Stored data
--- BEGIN ---

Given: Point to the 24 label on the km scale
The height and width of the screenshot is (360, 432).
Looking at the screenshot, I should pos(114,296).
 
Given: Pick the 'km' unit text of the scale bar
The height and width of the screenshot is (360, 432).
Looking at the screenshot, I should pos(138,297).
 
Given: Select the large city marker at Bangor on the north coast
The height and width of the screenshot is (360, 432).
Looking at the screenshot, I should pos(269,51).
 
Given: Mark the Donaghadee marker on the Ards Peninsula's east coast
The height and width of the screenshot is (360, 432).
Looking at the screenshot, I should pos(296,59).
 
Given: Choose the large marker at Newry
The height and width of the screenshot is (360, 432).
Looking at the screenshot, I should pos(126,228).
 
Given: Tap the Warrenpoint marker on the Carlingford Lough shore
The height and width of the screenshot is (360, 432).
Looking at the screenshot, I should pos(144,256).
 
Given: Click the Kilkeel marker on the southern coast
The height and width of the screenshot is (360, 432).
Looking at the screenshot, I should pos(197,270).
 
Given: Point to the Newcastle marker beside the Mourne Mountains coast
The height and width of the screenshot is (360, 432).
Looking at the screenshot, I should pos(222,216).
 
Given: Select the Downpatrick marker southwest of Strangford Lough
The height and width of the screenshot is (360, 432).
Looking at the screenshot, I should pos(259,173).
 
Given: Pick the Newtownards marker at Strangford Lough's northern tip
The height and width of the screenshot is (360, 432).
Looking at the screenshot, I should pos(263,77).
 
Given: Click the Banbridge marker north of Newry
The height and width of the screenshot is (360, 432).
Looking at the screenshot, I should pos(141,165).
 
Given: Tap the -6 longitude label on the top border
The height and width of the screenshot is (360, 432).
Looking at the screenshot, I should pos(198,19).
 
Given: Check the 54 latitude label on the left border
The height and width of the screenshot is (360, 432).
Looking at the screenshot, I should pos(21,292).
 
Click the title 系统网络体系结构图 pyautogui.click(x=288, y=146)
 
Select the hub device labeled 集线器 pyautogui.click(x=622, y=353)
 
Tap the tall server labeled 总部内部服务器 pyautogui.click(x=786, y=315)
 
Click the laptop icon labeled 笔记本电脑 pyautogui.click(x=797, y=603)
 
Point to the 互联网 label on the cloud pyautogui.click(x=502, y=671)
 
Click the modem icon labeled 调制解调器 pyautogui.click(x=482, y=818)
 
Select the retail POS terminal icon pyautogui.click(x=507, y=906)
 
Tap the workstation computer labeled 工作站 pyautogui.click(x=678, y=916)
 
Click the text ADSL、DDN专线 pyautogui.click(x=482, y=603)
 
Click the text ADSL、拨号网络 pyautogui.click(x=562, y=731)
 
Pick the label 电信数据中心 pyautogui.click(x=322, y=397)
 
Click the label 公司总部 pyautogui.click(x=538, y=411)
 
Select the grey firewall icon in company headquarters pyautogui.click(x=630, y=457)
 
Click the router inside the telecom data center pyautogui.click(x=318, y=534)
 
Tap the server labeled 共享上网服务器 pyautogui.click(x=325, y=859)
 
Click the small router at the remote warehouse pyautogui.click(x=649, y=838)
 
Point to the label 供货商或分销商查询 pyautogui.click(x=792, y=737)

--- END ---

TASK TO COMPLETE :: Turn every line of the records above into a numbered list, leaving out the blank lines.

REPLY ::
1. Given: Point to the 24 label on the km scale
2. The height and width of the screenshot is (360, 432).
3. Looking at the screenshot, I should pos(114,296).
4. Given: Pick the 'km' unit text of the scale bar
5. The height and width of the screenshot is (360, 432).
6. Looking at the screenshot, I should pos(138,297).
7. Given: Select the large city marker at Bangor on the north coast
8. The height and width of the screenshot is (360, 432).
9. Looking at the screenshot, I should pos(269,51).
10. Given: Mark the Donaghadee marker on the Ards Peninsula's east coast
11. The height and width of the screenshot is (360, 432).
12. Looking at the screenshot, I should pos(296,59).
13. Given: Choose the large marker at Newry
14. The height and width of the screenshot is (360, 432).
15. Looking at the screenshot, I should pos(126,228).
16. Given: Tap the Warrenpoint marker on the Carlingford Lough shore
17. The height and width of the screenshot is (360, 432).
18. Looking at the screenshot, I should pos(144,256).
19. Given: Click the Kilkeel marker on the southern coast
20. The height and width of the screenshot is (360, 432).
21. Looking at the screenshot, I should pos(197,270).
22. Given: Point to the Newcastle marker beside the Mourne Mountains coast
23. The height and width of the screenshot is (360, 432).
24. Looking at the screenshot, I should pos(222,216).
25. Given: Select the Downpatrick marker southwest of Strangford Lough
26. The height and width of the screenshot is (360, 432).
27. Looking at the screenshot, I should pos(259,173).
28. Given: Pick the Newtownards marker at Strangford Lough's northern tip
29. The height and width of the screenshot is (360, 432).
30. Looking at the screenshot, I should pos(263,77).
31. Given: Click the Banbridge marker north of Newry
32. The height and width of the screenshot is (360, 432).
33. Looking at the screenshot, I should pos(141,165).
34. Given: Tap the -6 longitude label on the top border
35. The height and width of the screenshot is (360, 432).
36. Looking at the screenshot, I should pos(198,19).
37. Given: Check the 54 latitude label on the left border
38. The height and width of the screenshot is (360, 432).
39. Looking at the screenshot, I should pos(21,292).
40. Click the title 系统网络体系结构图 pyautogui.click(x=288, y=146)
41. Select the hub device labeled 集线器 pyautogui.click(x=622, y=353)
42. Tap the tall server labeled 总部内部服务器 pyautogui.click(x=786, y=315)
43. Click the laptop icon labeled 笔记本电脑 pyautogui.click(x=797, y=603)
44. Point to the 互联网 label on the cloud pyautogui.click(x=502, y=671)
45. Click the modem icon labeled 调制解调器 pyautogui.click(x=482, y=818)
46. Select the retail POS terminal icon pyautogui.click(x=507, y=906)
47. Tap the workstation computer labeled 工作站 pyautogui.click(x=678, y=916)
48. Click the text ADSL、DDN专线 pyautogui.click(x=482, y=603)
49. Click the text ADSL、拨号网络 pyautogui.click(x=562, y=731)
50. Pick the label 电信数据中心 pyautogui.click(x=322, y=397)
51. Click the label 公司总部 pyautogui.click(x=538, y=411)
52. Select the grey firewall icon in company headquarters pyautogui.click(x=630, y=457)
53. Click the router inside the telecom data center pyautogui.click(x=318, y=534)
54. Tap the server labeled 共享上网服务器 pyautogui.click(x=325, y=859)
55. Click the small router at the remote warehouse pyautogui.click(x=649, y=838)
56. Point to the label 供货商或分销商查询 pyautogui.click(x=792, y=737)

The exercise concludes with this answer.